Document extract:
-----

Now that he is finishing his two terms in office with about 9 months or so to go, it can be a bit startling to realize that a scant decade ago, not only was the name of Barack Obama relatively unknown, the man himself could walk around Chicago or anywhere else freely and without the need of protection or security. The rise to world-wide fame of this particular man was particularly meteoric, as illustrated by this story from Newsweek that recounts something that happened in 2004, just four years before Obama himself managed to get nominated for the presidency:
On the eve of his keynote speech to the Democratic convention in 2004, the speech that effectively launched him as the party’s hope of the future, Obama took a walk down a street in Boston with his friend Marty Nesbitt. A growing crowd followed them. “Man, you’re like a rock star,” Nesbitt said to Obama. “He looked at me,” Nesbitt recalled in a story he liked to tell reporters, “and said, ‘Marty, you think it’s bad today, wait until tomorrow.’ And I said, ‘What do you mean?’ And he said, ‘My speech is pretty good’.”
Obama’s 2004 convention speech launched him into the strange world of celebritydom; he acquired the kind of aura that can transform a skinny, scholarly man with big ears into a sex symbol. Eureka Gilkey, one of Obama’s aides, recalled going with him when he made a speech to the Democratic National Committee shortly after he began his campaign. Obama was mobbed outside the bathroom. “These were DNC members; they’re supposed to be jaded by politicians,” recalled Gilkey. “Not trying to tear their shirts off. I remember going home that night, and my boyfriend saying, ‘What is that purple bruise on your back?’ I had bruises on my back from people pushing and shoving, trying to get to [Obama] … I remember grabbing women’s hands because they were trying to pull his shirt from his pants. I couldn’t believe it.”
And that’s what we expect in this world. We expect people to enjoy celebrity status, to work hard to achieve it and to then revel in it once it arrives. We expect the people who may become great leaders to herald that fact, to placard it on billboards and advertisements so as to have a chance to make a difference. Our expectation of this is so entrenched that we often don’t bat an eye when we hear politicians or sports heroes making comments about themselves that would strike us as the height of vanity and arrogance if we heard such things said by anyone from within our own families or with whom we work Monday-Friday.
But the famous in our society routinely get away with self-aggrandizing rhetoric because that’s just how things work in this world. Although we like and expect a measure of modesty and humility in politicians and other famous folks, we give them a bit of a wide berth given who they are and what they have achieved. (Jimmy Carter found out about this while serving as President: he thought it was entirely too much fuss and too haughty a display to have the song “Hail to the Chief” played every time he entered a room for an event and so he suggested they not do that anymore. But it turned out that people wanted and expected to hear that regal music played when the President arrives, and so Mr. Carter relented and let the tradition continue.)
Pope Francis is reportedly a humble and private man who has his whole vocation long eschewed the trappings of whatever office he was in. He took public transportation in Argentina, lived in a small-ish apartment where he did his own cooking. Since becoming Pope, he has struggled to find his way between who he has always been and the glittering trappings of his office. It’s hard to be the Vicar of Christ these days and actually live like Jesus.

-----

Data lines:
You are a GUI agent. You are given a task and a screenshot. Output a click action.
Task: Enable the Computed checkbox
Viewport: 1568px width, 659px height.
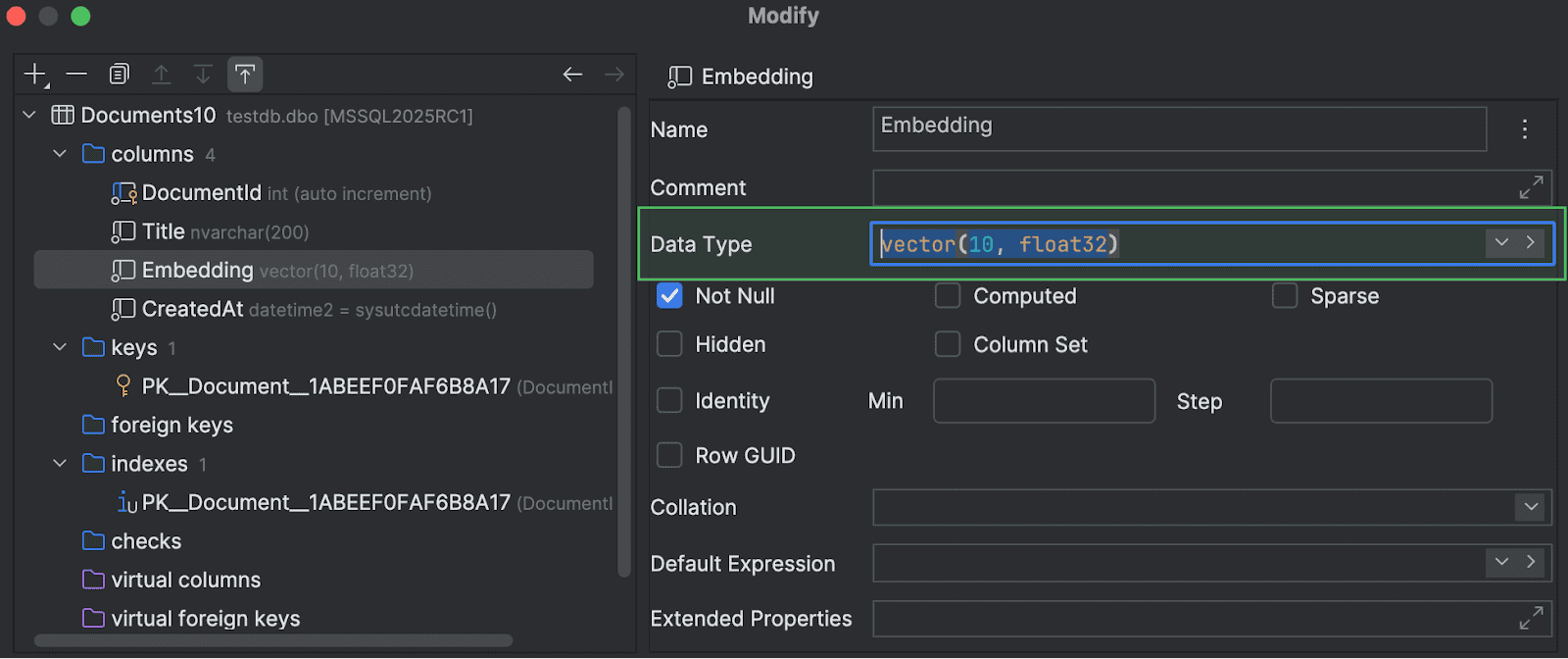tap(948, 296)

-----

What is being asked: In the piece on Obama's rise to fame, what did Jimmy Carter suggest dropping while he was President?

Exercise answer: Playing "Hail to the Chief" every time he entered a room for an event.